Patent Expert Witness Advises on Graduate Student’s Claim that She was Omitted from Patent Inventorship

Patent Expert WitnessA patent expert witness advises on a case involving cancer drug patents in Nebraska. One patent contains compound claims, the other contains method-of-treatment claims. Two cancer research doctors are named as inventors. Defendant was a doctoral candidate whose research advisors were the patent inventors. The university where the research was conducted assigned all intellectual property (IP) rights to the doctors, who then agreed to enter into an exclusive worldwide license regarding the inventions with defendant drug company. The agreement invested the company with exclusive rights to prosecute, maintain and enforce the patents.

Defendant contends she contributed in a significant, material and inventive way to the patents but that she was improperly omitted as a named inventor. The company disputes that the graduate student was an inventor and seeks declaratory judgment that the two doctors were properly named on the patents and that the defendant should not be added as an additional inventor. Defendant counterclaimed against the plaintiff company.

Question(s) For Expert Witness

  • 1. What is the process for checking the status of pending patent applications?
  • 2. Should the defendant have known the details of the patent before it was approved?

Expert Witness Response

It is my understanding that defendant told one of the inventors that she thought she should be included as an inventor on the pending drug patent. The inventor declined, and the defendant disagreed. After reporting her concerns to the university, she decided to obtain counsel.

In my opinion, any competent patent attorney at the time would have been able to obtain the publicly available prosecution history for the application that would issue as the patent. The USPTO website maintains a “Patent Application Information Retrieval” (PAIR) system. The system displays information regarding patent application status once the patent application has been published. There is both a public and private side to PAIR. “Public PAIR,” which is accessible by anyone with internet access, displays issued or published application status. To access public PAIR, you need only have a patent, application, or publication number that you wish to search. If a person did not have the patent, application, or publication number, he or she could search the USPTO’s searching databases to locate the patent or published patent application number. Then a public PAIR search could be performed.

“Private PAIR” is the system developed to provide secure access for customers who want to view current patent application status electronically via the Internet. To access private PAIR, you must be a registered patent attorney/agent, an independent inventor, or a person granted limited recognition, have a customer number, and have a digital PKI certificate to secure the transmission of the application. The USPTO private PAIR provides real-time status information for all action taken by the USPTO for a given application. Because private PAIR allows the customer to have access to USPTO’s internal database, the customer can view the information as soon as it is posted.

Both Public PAIR and Private PAIR were in operation in October of 2008. A patent attorney or patent agent at that time could have easily and quickly accessed the prosecution history of the application that would issue in real time. He or she would have seen every action requested and taken.

The expert is a patent attorney and former biology and microbiology research scientist.

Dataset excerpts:

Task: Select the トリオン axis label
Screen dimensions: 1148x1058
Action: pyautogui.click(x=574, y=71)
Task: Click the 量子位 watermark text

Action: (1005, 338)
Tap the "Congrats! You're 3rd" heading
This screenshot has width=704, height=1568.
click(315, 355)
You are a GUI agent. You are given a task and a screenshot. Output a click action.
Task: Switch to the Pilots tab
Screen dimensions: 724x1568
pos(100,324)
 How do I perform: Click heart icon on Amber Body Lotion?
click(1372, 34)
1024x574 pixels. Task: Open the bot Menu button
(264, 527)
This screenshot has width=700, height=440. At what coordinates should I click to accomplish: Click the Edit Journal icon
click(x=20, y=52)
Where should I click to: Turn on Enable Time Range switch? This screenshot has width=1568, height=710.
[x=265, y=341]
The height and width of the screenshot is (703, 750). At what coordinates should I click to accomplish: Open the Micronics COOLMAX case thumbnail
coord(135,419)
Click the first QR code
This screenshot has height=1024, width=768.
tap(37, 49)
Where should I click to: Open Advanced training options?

▶ [Work request]
Translate into Spanish this sentence from the article on the patent inventorship dispute: "Both Public PAIR and Private PAIR were in operation in October of 2008."

▶ [Exercise solution]
Tanto Public PAIR como Private PAIR estaban en funcionamiento en octubre de 2008.